In pursuit of automated continuous everything

/ 3 min read

Alternative title: What you can’t do at work, try it at home!

Introduction

Hi!

I’ve decided to start this blog to tell you about all the cool things I’m working on in my free time. Fair warning: it involves a lot of open-source tools, containers, free hosted services, all kinds of DevOps trickery, automation with continuous integration and delivery. If none of this interest you, I have bad news…

I’m planning to write about my experience setting up my demo site using (almost) only free and open-source tools that I started working on with one ultimate goal.

Fully-automated builds, deployments, configuration and monitoring.

In fact, it was a relatively simple two-step process:

  1. Buy a domain name
  2. Write a few Flask applications and set up a CI/CD pipeline using GitHub and Travis, webhooks, a whole lot of Docker containers and all the open-source tools one can find.

I suppose, I can break down one of those steps a bit further if you’re interested.

Background

I’ve always wanted to create something I could share with the world hoping that someone would stumble upon it and find it useful to give them ideas and inspiration for doing cool things I could learn from. What held me back before was having no easy and/or cheap way of hosting services and example implementations - that I knew of.

It has all changed when I read Alex Ellis’ blog about how easy (and not at all expensive) it is to have your own domain and self-host some applications on cheap hardware. I went on to register viktoradam.net at Namecheap with no concrete plans but ideas on how I would want my own pet project to look like.

Being able to point a nice-looking and easy-to-remember URL to a small Linux box running in my living room has opened a world of potentials for me. Suddenly, it became easy to get visible results quickly while experimenting with modern technologies I’m reading about in tech blogs and Twitter.

All I knew at the beginning was that I want a website and I want to be able to update it with a simple git push.

Current state

In a few weeks I managed to write my Python applications and set up the pipelines for delivering them to my devices.

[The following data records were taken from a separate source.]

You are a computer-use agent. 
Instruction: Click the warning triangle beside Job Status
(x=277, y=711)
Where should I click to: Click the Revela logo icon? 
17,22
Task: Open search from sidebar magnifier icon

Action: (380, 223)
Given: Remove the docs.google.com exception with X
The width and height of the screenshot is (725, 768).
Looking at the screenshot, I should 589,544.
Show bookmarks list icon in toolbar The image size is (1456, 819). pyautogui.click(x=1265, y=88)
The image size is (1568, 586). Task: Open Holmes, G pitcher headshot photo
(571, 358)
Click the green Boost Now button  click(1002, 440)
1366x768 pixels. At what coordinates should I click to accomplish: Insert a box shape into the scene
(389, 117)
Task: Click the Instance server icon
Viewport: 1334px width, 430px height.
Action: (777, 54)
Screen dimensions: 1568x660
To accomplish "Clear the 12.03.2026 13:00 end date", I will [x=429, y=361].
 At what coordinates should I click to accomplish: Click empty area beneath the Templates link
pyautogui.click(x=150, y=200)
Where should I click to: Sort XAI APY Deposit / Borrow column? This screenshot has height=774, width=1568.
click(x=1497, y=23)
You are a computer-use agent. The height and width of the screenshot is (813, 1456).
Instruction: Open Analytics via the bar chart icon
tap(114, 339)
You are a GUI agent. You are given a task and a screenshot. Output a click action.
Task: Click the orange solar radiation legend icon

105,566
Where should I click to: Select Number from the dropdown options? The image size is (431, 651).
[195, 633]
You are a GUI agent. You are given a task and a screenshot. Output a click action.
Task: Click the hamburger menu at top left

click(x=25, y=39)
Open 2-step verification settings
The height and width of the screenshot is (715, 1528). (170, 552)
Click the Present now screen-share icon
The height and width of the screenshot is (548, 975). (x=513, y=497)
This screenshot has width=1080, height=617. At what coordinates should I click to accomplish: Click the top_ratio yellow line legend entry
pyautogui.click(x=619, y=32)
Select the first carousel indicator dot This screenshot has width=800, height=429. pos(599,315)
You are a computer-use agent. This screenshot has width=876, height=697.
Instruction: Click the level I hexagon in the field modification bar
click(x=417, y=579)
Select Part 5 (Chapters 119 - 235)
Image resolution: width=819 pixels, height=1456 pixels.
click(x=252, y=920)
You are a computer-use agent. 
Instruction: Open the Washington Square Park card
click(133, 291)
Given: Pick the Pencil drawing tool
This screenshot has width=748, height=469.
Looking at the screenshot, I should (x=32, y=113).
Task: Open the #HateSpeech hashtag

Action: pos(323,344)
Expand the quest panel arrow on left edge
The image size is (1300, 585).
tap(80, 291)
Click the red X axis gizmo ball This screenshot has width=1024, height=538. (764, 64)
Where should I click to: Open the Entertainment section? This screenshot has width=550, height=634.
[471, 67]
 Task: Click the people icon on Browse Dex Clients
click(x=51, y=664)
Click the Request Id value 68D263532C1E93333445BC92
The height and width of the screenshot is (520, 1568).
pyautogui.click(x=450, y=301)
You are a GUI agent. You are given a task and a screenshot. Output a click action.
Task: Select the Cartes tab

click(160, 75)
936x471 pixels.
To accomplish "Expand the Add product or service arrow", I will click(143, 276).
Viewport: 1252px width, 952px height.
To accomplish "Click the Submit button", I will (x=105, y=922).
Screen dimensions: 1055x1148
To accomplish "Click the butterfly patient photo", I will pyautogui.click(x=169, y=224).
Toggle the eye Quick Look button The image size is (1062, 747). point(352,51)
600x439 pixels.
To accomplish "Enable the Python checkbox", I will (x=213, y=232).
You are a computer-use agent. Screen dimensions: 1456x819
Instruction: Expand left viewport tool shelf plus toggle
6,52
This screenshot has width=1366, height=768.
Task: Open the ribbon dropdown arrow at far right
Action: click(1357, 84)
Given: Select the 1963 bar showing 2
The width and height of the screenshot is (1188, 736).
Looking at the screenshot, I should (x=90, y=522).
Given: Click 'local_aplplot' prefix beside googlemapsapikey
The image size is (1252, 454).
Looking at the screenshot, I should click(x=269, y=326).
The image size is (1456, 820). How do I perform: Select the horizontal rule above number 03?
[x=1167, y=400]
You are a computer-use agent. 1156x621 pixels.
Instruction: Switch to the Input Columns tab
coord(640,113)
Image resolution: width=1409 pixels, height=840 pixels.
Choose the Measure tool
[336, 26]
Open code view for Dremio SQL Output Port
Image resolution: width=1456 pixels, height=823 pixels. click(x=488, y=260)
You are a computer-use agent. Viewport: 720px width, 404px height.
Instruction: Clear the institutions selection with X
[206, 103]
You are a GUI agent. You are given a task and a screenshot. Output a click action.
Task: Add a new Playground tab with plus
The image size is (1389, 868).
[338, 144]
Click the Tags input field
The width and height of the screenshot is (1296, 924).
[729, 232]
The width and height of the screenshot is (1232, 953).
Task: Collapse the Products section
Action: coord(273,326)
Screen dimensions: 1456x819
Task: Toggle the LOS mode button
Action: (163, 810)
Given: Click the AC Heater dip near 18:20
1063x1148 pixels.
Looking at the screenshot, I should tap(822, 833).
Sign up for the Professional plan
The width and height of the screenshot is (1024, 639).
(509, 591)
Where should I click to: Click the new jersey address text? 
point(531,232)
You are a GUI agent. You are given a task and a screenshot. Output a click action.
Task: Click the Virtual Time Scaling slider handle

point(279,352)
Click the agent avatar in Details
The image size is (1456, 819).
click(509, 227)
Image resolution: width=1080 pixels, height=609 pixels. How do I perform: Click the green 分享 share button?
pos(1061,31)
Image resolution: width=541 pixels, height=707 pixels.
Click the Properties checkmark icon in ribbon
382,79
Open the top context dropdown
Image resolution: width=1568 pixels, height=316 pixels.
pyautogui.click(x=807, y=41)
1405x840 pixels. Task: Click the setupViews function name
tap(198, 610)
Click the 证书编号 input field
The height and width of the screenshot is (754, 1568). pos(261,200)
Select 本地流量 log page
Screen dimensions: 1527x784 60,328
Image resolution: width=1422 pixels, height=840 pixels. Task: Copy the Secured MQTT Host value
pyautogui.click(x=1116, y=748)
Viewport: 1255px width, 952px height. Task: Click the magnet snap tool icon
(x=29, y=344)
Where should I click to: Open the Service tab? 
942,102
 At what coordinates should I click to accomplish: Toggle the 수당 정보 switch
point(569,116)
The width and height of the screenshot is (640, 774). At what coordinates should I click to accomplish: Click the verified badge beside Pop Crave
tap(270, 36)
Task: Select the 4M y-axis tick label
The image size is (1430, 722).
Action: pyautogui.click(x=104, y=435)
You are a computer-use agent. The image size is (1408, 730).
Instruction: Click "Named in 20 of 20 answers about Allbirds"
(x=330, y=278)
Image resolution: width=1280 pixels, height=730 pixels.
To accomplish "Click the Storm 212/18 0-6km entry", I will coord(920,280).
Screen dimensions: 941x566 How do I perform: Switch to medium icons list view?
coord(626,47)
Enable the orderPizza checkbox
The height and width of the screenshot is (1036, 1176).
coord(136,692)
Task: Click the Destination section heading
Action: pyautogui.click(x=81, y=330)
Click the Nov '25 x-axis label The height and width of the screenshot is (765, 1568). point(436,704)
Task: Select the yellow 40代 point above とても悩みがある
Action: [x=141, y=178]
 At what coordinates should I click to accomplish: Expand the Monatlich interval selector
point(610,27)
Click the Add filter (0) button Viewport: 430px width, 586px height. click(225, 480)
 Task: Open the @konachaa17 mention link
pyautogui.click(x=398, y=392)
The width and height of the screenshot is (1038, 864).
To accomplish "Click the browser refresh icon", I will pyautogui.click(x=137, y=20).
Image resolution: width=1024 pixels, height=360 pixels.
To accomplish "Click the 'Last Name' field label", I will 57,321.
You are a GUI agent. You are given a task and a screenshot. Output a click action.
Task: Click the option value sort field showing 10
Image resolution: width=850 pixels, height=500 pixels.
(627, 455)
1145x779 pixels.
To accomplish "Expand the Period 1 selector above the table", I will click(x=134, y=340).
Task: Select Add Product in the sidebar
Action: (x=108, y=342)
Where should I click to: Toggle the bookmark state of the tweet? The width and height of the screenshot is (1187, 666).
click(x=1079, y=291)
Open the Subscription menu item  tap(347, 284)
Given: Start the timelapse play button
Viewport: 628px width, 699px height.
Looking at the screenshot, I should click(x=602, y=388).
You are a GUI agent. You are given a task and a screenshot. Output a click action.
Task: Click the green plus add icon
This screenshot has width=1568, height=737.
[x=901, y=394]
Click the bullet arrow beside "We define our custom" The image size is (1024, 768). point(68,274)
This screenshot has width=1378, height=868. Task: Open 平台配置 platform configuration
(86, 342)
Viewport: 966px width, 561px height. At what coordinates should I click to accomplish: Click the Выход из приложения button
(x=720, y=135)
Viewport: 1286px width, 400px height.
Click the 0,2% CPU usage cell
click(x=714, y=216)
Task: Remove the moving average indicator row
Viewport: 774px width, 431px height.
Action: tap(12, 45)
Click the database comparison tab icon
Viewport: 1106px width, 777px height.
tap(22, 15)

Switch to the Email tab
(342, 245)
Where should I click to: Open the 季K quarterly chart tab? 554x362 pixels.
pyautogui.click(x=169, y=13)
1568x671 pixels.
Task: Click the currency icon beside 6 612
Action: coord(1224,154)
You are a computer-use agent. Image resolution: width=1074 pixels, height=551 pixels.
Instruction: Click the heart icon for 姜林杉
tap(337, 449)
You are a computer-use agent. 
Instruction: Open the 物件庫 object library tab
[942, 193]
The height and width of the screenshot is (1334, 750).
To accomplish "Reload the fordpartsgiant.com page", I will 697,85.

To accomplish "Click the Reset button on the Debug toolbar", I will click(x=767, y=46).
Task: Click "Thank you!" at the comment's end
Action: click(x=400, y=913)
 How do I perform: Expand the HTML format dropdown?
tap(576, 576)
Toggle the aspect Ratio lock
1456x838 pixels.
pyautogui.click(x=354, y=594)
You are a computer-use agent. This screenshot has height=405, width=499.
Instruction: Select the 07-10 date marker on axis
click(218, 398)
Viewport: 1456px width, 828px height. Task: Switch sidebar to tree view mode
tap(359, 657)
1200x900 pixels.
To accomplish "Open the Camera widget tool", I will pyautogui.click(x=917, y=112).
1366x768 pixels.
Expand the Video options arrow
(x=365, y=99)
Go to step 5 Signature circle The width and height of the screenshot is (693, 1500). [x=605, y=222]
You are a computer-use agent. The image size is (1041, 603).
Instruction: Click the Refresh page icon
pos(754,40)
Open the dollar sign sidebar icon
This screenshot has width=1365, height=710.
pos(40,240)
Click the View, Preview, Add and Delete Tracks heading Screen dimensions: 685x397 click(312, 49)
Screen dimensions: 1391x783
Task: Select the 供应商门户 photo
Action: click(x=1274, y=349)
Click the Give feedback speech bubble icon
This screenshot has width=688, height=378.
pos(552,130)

I quickly realized the fact that the more I get done the more ideas I get to keep hacking on. As I kept reading about all the awesome CNCF projects and others, I became more and more enthusiastic to try new tools and gain some fresh experience in areas I’m not too familiar with, take reverse proxies, monitoring and DevOps for example.

I started with a simple setup using one Pine64 ARM64 board I had lying around on a shelf with the continuous delivery being basically a docker-compose pull && docker-compose up -d on a cron schedule.

Once I managed to almost fully consume the 1GB memory of the server, I added another instance - with 2GB memory this time. I’ve put them in a Docker Swarm cluster and rewrote the pipelines to trigger updates using webhooks when new Docker images are pushed to Docker Hub or configuration files change in a private Git repository.

After having more than a handful containers running at a time, I started looking into adding metrics to the servers and services to know what is going on with them. Recently, I’ve also set up a centralised logging stack to have an easy way of checking application logs without having to SSH into the boxes then jumping to another one once I realise the container is running over there.

I have learned a lot while doing these and I hope you’ll enjoy reading about it!